UBS and Credit Suisse’s dealing rooms buzzed with risk as the corona crisis roiled financial markets. They are meant to stow more capital as a result – but neither did. finews.com explains why.

Credit Suisse’s revenue from trading climbed 25 percent in the first quarter – but this came at a cost. The Swiss bank’s potential for losses on any given day – as measured by value-at-risk, or VAR – surged by 296 percent versus year-end, to $103 million, according to its recently disclosed quarterly report.

The VAR disclosure comes against the backdrop of daily trading risks on Wall Street hitting the highest level in nine years as the pandemic spread through Europe and the U.S. The trading boom helped drive Credit Suisse’s quarterly profit 75 percent higher on the year but kept the Swiss bank’s risk managers busy.

Extreme Market Swings

Specifically, both major Swiss banks are required to demonstrate the accuracy of their VAR measures through daily back-testing measures. If these tests produce too many exceptions to the real losses, the banks are required to pony up more capital against the risk-taking. Unsurprisingly, the corona-induced market ructions in March sparked outliers at both banks. VAR measures aren't directly comparable between UBS and Credit Suisse because each is generally permitted to pursue their own methodology.

UBS, where markets income surged 44 percent on significantly higher volumes and volatility, observed three such exceptions in the quarter: «These resulted from the unprecedented price moves in various asset classes,» it said. Volatility in foreign exchange, interest rate products, and cash equities was especially sharp.

From Zero to Seven

At Credit Suisse, the testing produced seven outliers – enough to trigger an additional capital requirement against the risk – vs. zero in January. Most back-testing exceptions are not due to the banks’ dithering on their math but to massive market volatility.

In fact, neither of the Swiss giants face any consequences for the outliers: in April, lead regulator Finma effectively froze in time the math to calculate how much more capital it wants from banks – at the status of February 1, far before corona hit Europe.

Finma «Freezes» Time

Finma said it would maintain the «freeze» until July 1 but could extend it. The thinking is to unshackle as much capital as possible for UBS and Credit Suisse, which are the foot soldiers in a government-backed $40 billion lending bazooka. It comes alongside an easing of surcharges on Swiss franc deposits as well – a bid to get money out the door to borrowers as quickly as possible.

For UBS, the Finma reprieve had little effect: the wealth manager’s outliers in the eight weeks of February and March wouldn’t have triggered a new capital calculation anyway (it had zero exceptions in the 250 trading days before the freeze). Credit Suisse’s seven outliers, however, would have: the size of its trading portfolio hadn’t changed during corona, it said in its quarterly report. «We regularly review our VAR model to ensure that it remains appropriate given evolving market conditions and the composition of our trading portfolio,» the bank said.

UBS: Not Out of the Woods

Nevertheless, UBS isn't out of the woods: its risk-weighted assets, or RWA, rose by more than one quarter to $103 billion. It expects to stay at that level in the coming months «anticipating additional drawdowns of credit facilities and increased market volatility impacting VAR.»

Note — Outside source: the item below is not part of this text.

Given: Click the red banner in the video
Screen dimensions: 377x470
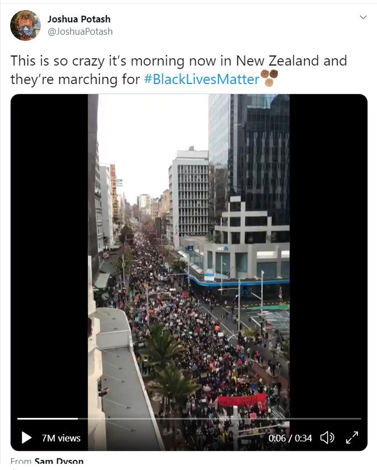Looking at the screenshot, I should (x=242, y=401).
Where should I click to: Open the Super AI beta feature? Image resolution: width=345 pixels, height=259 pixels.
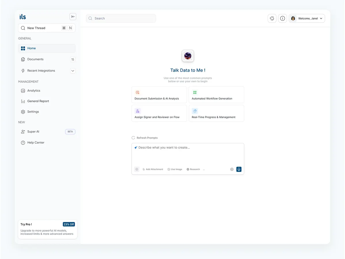[33, 132]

UBS also said the volume and market volatility stretched capacity at its investment bank, leading to a rise in operational errors. «As transaction volumes have come down from peaks, our focus shifted to the clearance of the backlog of failures and breakages,» UBS said.

Burdened with more onerous capital requirements than their U.S. counterparts, the Swiss are still flying below the level of big Wall Street hitters. Taken together, the top five U.S. investment banks’ VAR hit the highest level in 34 months, according to an analysis by the «Financial Times».